● SUPPLIED ENTRIES
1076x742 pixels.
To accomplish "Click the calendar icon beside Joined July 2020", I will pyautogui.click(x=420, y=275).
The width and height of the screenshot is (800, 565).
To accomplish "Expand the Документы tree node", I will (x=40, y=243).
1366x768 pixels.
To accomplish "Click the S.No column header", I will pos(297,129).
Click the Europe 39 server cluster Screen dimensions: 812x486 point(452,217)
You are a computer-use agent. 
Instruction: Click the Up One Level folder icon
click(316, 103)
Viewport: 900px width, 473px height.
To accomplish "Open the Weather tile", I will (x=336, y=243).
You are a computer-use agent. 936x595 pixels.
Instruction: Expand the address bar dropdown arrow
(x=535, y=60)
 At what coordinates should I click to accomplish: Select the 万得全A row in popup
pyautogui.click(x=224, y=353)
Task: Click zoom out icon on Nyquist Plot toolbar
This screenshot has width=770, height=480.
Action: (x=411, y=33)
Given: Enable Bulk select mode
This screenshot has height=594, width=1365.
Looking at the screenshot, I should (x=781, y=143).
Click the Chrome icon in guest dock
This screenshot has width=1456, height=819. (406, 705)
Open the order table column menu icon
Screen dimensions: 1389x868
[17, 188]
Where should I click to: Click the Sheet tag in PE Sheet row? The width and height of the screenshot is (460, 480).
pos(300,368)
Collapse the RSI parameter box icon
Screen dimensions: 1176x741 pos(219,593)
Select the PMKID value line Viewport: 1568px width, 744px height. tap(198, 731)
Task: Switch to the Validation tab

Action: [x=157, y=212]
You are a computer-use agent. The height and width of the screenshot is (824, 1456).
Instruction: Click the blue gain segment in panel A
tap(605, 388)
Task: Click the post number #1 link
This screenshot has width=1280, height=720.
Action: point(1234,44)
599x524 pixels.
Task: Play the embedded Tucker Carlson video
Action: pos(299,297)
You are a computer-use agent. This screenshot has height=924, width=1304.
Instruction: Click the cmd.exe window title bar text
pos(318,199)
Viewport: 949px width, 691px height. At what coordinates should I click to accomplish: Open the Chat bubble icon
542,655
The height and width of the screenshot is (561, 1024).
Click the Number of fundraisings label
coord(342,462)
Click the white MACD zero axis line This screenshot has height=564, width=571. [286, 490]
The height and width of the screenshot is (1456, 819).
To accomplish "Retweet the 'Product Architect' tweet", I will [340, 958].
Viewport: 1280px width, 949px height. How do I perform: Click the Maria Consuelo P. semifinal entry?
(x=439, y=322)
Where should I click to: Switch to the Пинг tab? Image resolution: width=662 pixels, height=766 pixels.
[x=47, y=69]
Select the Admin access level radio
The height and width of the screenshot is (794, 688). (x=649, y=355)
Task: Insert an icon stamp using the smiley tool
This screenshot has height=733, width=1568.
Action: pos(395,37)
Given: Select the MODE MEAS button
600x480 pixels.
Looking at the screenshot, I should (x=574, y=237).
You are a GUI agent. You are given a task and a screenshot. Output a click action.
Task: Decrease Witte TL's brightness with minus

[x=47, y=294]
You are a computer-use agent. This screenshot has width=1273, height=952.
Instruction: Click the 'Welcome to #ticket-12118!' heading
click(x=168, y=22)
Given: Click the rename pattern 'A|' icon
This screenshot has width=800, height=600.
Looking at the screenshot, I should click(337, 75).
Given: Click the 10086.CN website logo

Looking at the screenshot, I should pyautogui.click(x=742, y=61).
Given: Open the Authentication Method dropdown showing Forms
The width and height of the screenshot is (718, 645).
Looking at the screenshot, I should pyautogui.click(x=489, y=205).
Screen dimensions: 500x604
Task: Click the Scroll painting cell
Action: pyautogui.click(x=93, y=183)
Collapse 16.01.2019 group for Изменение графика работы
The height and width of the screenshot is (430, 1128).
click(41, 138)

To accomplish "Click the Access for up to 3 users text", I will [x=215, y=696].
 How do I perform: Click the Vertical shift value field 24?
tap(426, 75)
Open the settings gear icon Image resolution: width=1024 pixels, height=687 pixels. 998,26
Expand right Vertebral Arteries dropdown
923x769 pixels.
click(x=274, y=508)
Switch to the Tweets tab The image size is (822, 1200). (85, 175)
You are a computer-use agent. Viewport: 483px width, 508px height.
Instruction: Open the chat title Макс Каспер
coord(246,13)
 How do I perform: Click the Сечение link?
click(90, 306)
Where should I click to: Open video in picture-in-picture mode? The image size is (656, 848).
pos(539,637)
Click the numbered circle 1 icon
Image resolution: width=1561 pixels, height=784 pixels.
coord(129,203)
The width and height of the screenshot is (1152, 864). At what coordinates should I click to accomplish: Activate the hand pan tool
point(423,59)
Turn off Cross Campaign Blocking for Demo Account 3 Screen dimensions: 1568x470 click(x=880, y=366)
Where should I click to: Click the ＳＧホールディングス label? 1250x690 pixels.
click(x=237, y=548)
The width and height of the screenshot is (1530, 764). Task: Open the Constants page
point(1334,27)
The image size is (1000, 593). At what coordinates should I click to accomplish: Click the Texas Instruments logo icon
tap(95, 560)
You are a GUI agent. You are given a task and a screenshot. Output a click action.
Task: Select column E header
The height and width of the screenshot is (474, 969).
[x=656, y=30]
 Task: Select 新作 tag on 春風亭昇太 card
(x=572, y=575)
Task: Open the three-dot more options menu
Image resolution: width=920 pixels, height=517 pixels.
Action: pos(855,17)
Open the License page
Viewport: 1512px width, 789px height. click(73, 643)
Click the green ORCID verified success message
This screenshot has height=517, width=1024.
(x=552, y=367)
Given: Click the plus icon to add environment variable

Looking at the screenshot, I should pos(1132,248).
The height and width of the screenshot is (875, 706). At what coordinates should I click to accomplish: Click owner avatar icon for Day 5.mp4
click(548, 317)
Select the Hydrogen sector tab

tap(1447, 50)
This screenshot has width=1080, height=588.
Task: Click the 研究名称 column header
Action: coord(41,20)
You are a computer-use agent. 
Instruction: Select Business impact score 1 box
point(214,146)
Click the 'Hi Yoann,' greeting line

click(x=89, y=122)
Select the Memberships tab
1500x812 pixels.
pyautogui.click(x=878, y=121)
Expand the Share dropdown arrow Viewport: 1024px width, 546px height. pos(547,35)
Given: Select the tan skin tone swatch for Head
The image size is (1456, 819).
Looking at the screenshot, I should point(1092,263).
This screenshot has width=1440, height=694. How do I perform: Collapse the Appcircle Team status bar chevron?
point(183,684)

● WHAT YOU WILL DO
Search the material above for the word "menu", then copy each line that holds it.

● RESPONSE TO THE EXERCISE
Open the order table column menu icon
Task: Open the three-dot more options menu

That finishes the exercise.